Okay. So what have I (the guy) been doing, in between battling rats and bats (3 bats dead now, but we have screens on most of our windows finally!), helping raise a puppy, and reading a ton of books? Well, three main things: Teaching Information Technology (mostly Microsoft Office stuff, and typing); trying to get some traction working with local farmers getting into aquaculture (fish-farming for sale in local and international markets); and trying to lower the suicide rate. I’ll talk about that last one for a bit here.

We’re in the region of the country (10 regions in this country, the country itself the size of Idaho, 11th-largest state) with the highest suicide rate. We’re in the specific village collection that drives up the suicide rate of this region. There are four villages together on this road, about a twenty-minute bikeride across each, total population just under 2000. This is the breadbasket of the country, provides enough food for every man, woman, and child, with more for export besides. The main rice and sugar productions are mostly right around here, and the area also provides a crazy amount of fruits and vegetables. Seventh-graders struggle to read, but third-graders can have heated discussions about the exhaust pipes of tractors (no joke), and when harvest-time comes (there are two growing seasons per year here), students disappear from school in droves to help out. Okay, so there’s the basic setup, as much as you can describe a specific region in another country in one paragraph, anyway.
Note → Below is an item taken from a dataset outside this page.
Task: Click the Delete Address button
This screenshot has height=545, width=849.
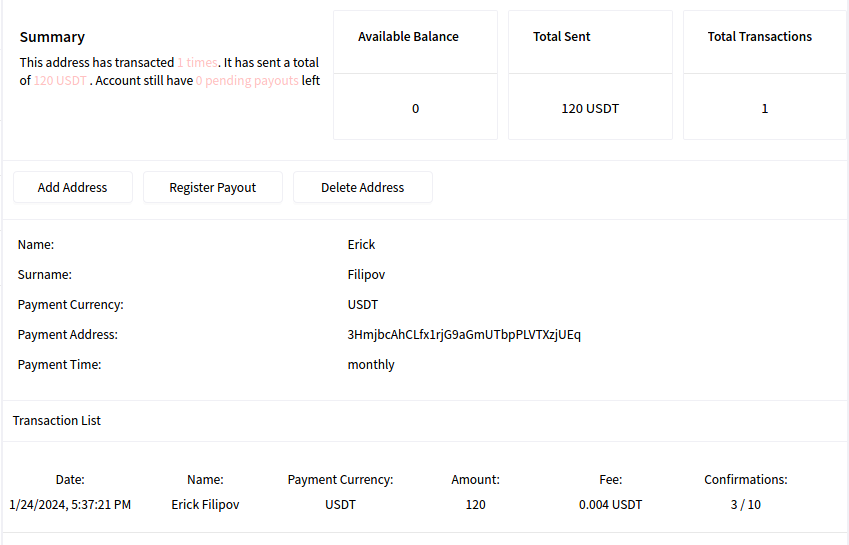Action: pyautogui.click(x=362, y=187)
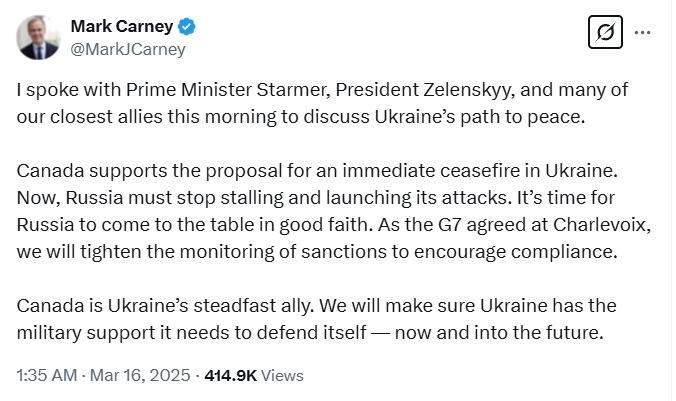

Out of fewer than 2000 people, there are 5-6 attempted suicides per month. I’ll say that one more time, and I’ll add in some math. 2000 people in families of about 4 – 5, so 450 families. 60+ suicide attempts per year. Think about those numbers over a 20-year span (and this problem has been ongoing. Not every attempt leads to a successful suicide, but enough do, and there are repeat-attempters as well.

And 450 nuclear families in an enclosed area means that not only does everyone know everyone, but that everybody is related to everybody else. I don’t think I’ve found a person yet that hasn’t a lost a cousin, and most have lost a brother or sister or child or parent, to suicide.
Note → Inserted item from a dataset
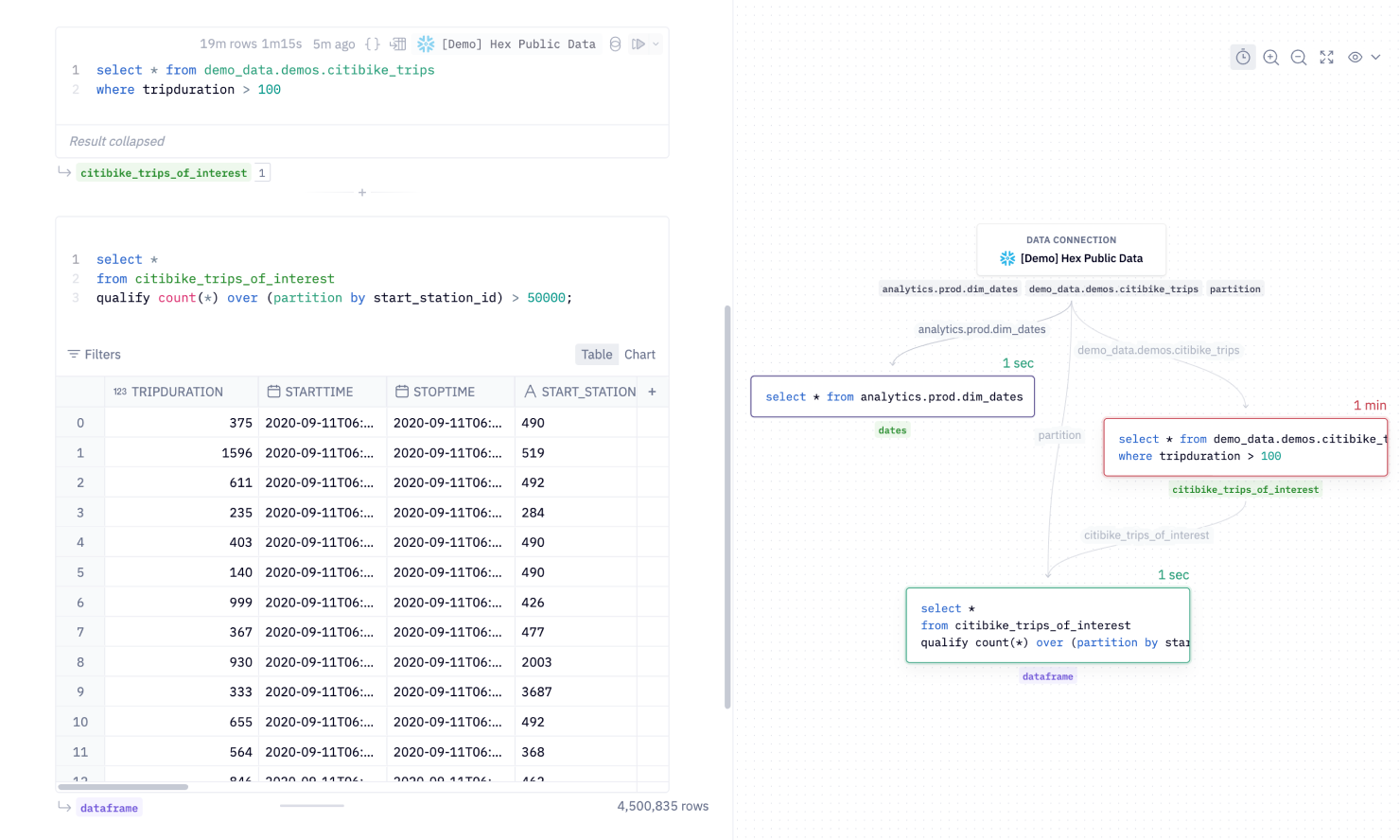Toggle execution time display in the graph toolbar

(1242, 57)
So, that’s the situation. The typical method is poisoning via farm chemicals and pesticides; there are stories of people leaving this area for the States, living there a half-dozen years, then killing themselves in the same way as people here, and for the same reasons. It’s a cultural response at this point, and people carry it with them their entire lives. The reasons most typically involve an argument with a girlfriend or boyfriend or spouse, or occasionally with a family-member. Also, the majority of attempts are men, and most of them were drinking heavily at the time, came home, and had some sort of altercation about drinking or money or something. HIV/AIDS sometime play a part as well; this country was one of 15 in the world highlighted by the recent PEPFAR (President’s Emergency Plan for AIDS Relief) grant money.
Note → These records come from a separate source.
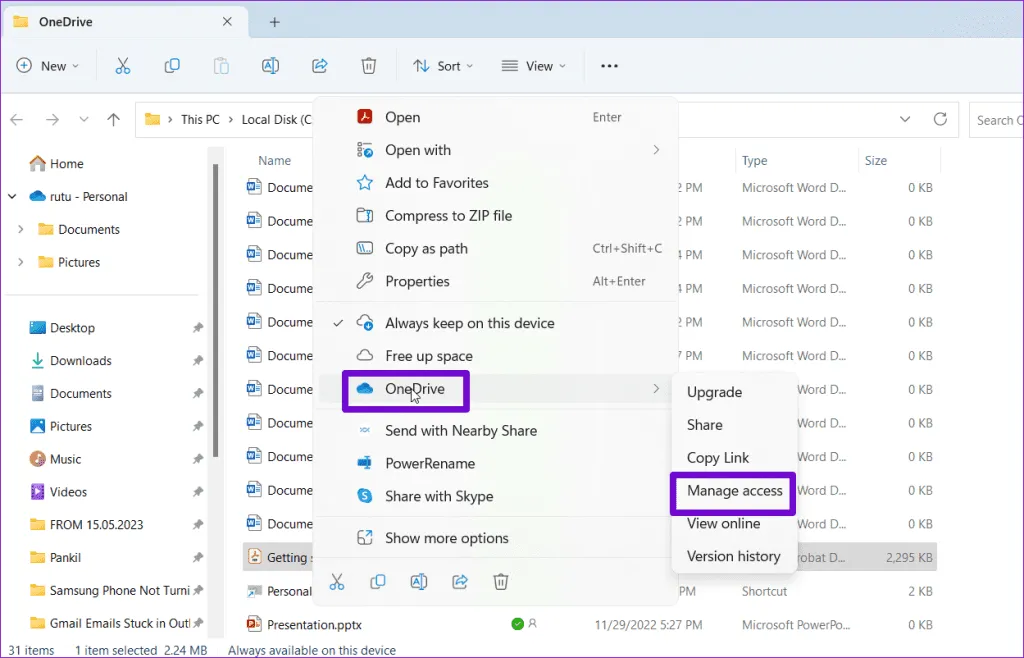Click the Delete trash icon in the top toolbar

369,66
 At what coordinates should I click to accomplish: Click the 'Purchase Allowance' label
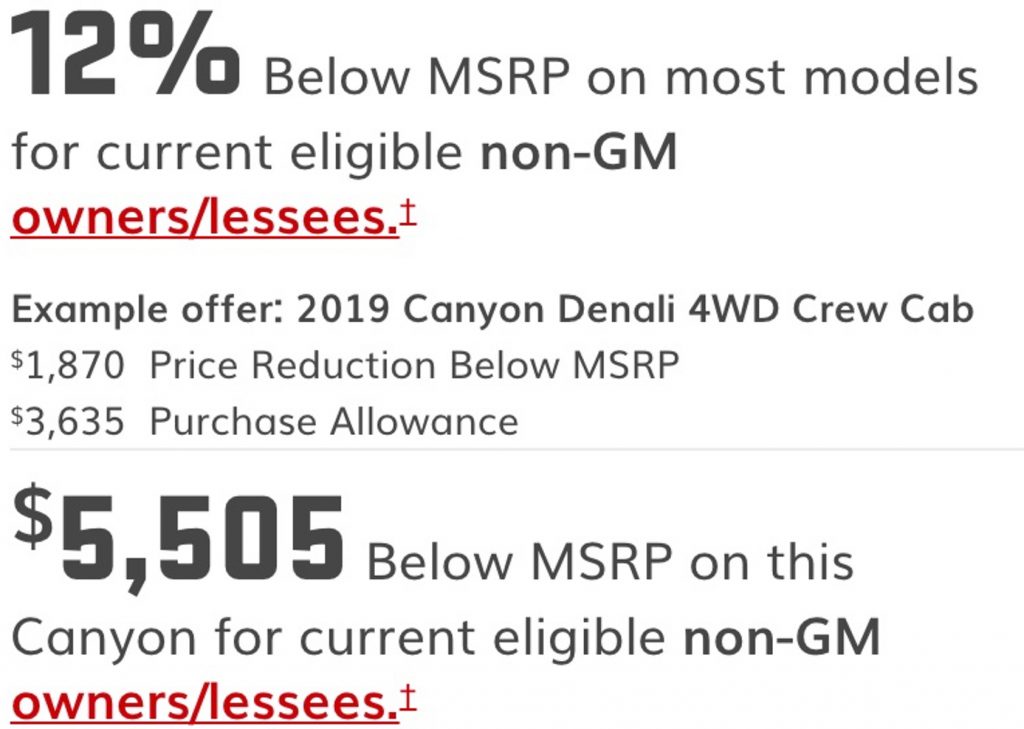[334, 421]
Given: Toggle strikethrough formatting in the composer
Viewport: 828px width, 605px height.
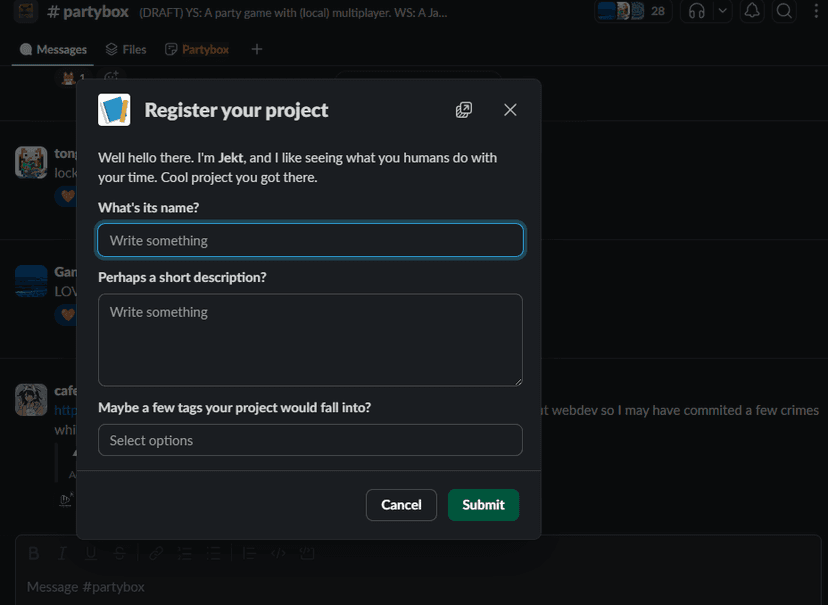Looking at the screenshot, I should 119,553.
So. Some of the things I’m doing, developing, or thinking about:
I see the 7th, 8th, and 9th-graders once each week for a Guidance and Counseling class. This was a weird idea for me to get used to, but it’s working out great. I’ve developed a curriculum focusing on suicide prevention; it targets increasing a future- and goal- oriented mindset, increasing coping mechanisms (particularly relational support, talking about things, which doesn’t seem to happen here at all), working with alcohol, HIV/pregnancy issues & protection, life skills, & career counseling. I’ve been asked by my government program to do a presentation on the curriculum for the rest of the volunteers in the country when we go all go into the capital in December for training, which is pretty neat. We’ll see how that goes.

A guy from North America who was born here but spent most of his life up north is trying to do stuff right now as well; a professor he knows is coming down at some point to run a national seminar on suicide, he’s helping get some sports equipment into the area, and we’re talking about trying to set up a suicide hotline.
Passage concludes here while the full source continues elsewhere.